Fünf Kriterien, fünf Produktgruppen
Jean-Paul Ventere war in dem Team des französischen Umweltministeriums, das die Methodologie vorbereitete. Die Maßnahme wurde seit 2018 geplant und ihre Entwicklung dauerte 18 Monate, einbezogen wurden Vertreter aus Produktion, Handel, Reparatur, NGOs, Start-ups sowie Expert*innen. Waschmaschinen, Smartphones, Laptops, Fernseher und elektrische Rasenmäher. Nach und nach sollen weitere Produkte hinzukommen, eine Timeline hierfür gibt es jedoch noch nicht.
Die Kriterien umfassen die Verfügbarkeit von technischen Informationen, Zerlegbarkeit, Verfügbarkeit und Preis von Ersatzteilen (in Relation zum Preis des Neuproduktes) sowie spezifische Kriterien je nach Produkt; unterteilt sind sie in Subkriterien. Der erzielte Punktezahl (maximal 10) wird an Konsument*innen kommuniziert, und zwar im Geschäft in der Nähe der Produkts bzw. in Online-Shops neben dem Preis. Ob sie direkt auf die Verpackung gedruckt wird, bleibt allerdings den Produzent*innen überlassen. Die unterschiedlichen „Noten“ werden mit fünf Farben hinterlegt (von rot bis grün). Die Details der Bewertung in den einzelnen Subkriterien muss von den Produzent*innen auf Anfrage zur Verfügung gestellt werden.

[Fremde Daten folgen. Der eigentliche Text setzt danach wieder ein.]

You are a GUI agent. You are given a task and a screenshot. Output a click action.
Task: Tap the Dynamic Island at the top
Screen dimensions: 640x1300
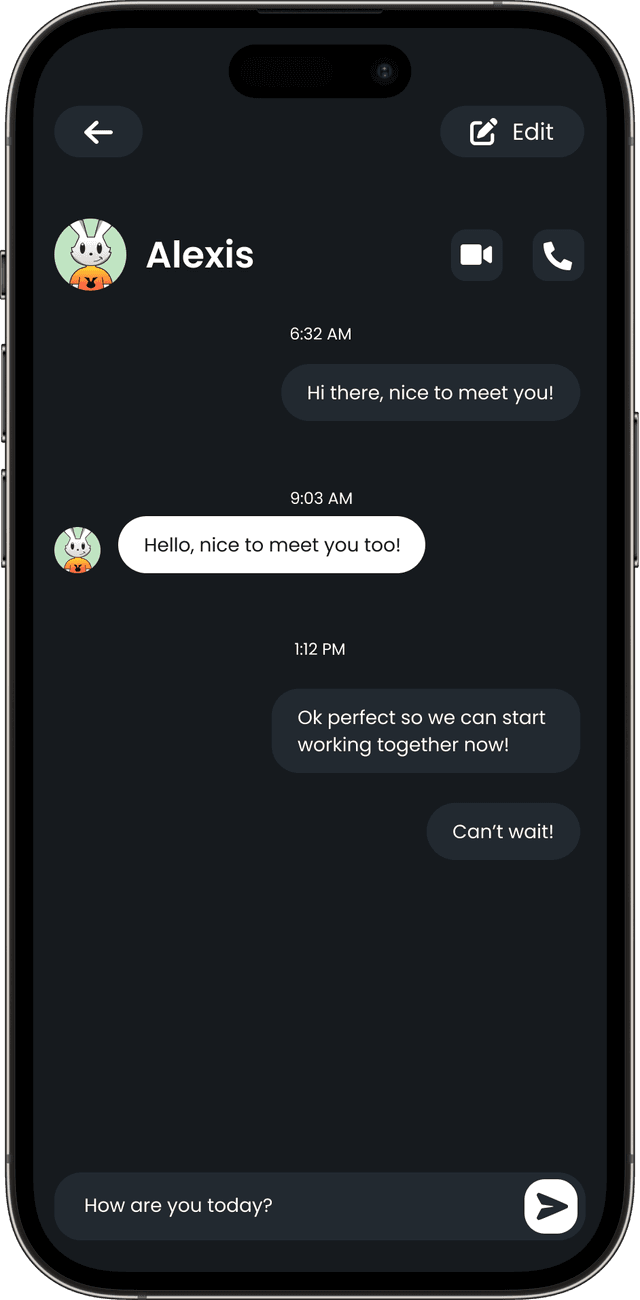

Auf dem Weg zum Durability Index
Die französischen Organisation Halte à l’obsolescence programmée (HOP) setzte sich im Vorfeld stark für die Einführung des Index ein. Ziel ist es, alle Produkte reparierbarer zu machen, und der Repairability Index kann hierfür ein Tool sein. Laetitia Vasseur, Präsidentin von HOP, kritisiert jedoch den Mangel an Transparenz des Systems. Die Zivilgesellschaft kann hier Abhilfe schaffen: Mit der Einrichtung der Plattform Produits durables wurde Konsument*innen die Möglichkeit gegeben, online Feedback zu Produkten abzugeben. Auf der Community-basierten Bewertungsplattform können Erfahrungen geteilt und vor dem Kauf eines Produktes bzw. vor einer Reparatur wertvolle Informationen eingeholt werden. Der nächste Schritt steht in Frankreich zudem bereits bevor: 2024 wird ein Durability Index eingeführt werden, der die Haltbarkeit und Lebensdauer von Produkten angibt.
Die Bedeutung für die EU
Während sich in Frankreich also einiges tut, wäre es wünschenswert, dass auch in der EU mehr in Bewegung kommt. Denn 77% der EU-Bürger*innen würden ihre Geräte lieber reparieren als neue zu kaufen. Eine EU-weiten Index zu implementieren wäre also sinnvoll, betonte schließlich Ernestas Oldyrevas von ECOS. Bisher gibt es auf EU-Ebene zwar vorbereitende Arbeiten, doch diese gehen nur sehr langsam voran. Das französische Beispiel kann hier als Vorbild und Beschleuniger wirken. Die Europäische Kommission wird heuer Smartphones, Tablets und Computer näher betrachten, es bestehen also Chancen – so könnte ein Repair Score etwa ab 2023 in das Energy Label integriert werden. Abschließend wies Oldyrevas darauf hin, dass Konsument*inneninformation nur ein Teil der Lösung sein kann – es müssen auch Reparaturanforderungen für Produkte festgelegt werden, um die Produktion in eine nachhaltige Richtung zu lenken.
Fazit
Es gibt Verbesserungsmöglichkeiten, doch ist der Repairability Index ein wichtiger Schritt in die richtige Richtung, um Produkte länger in Verwendung zu halten. Das französische Modell sollte der EU als Vorbild dienen, um ein entsprechendes Maßnahmenbündel zu schnüren, das uns auf dem Weg zu einem universellen Recht auf Reparatur voranbringt.
Mehr Infos …
Nachlese zum Webinar auf der Website von Right to Repair
Zur Videoaufzeichnung des Right to Repair Webinars „The French Repairability Index“ (Englisch)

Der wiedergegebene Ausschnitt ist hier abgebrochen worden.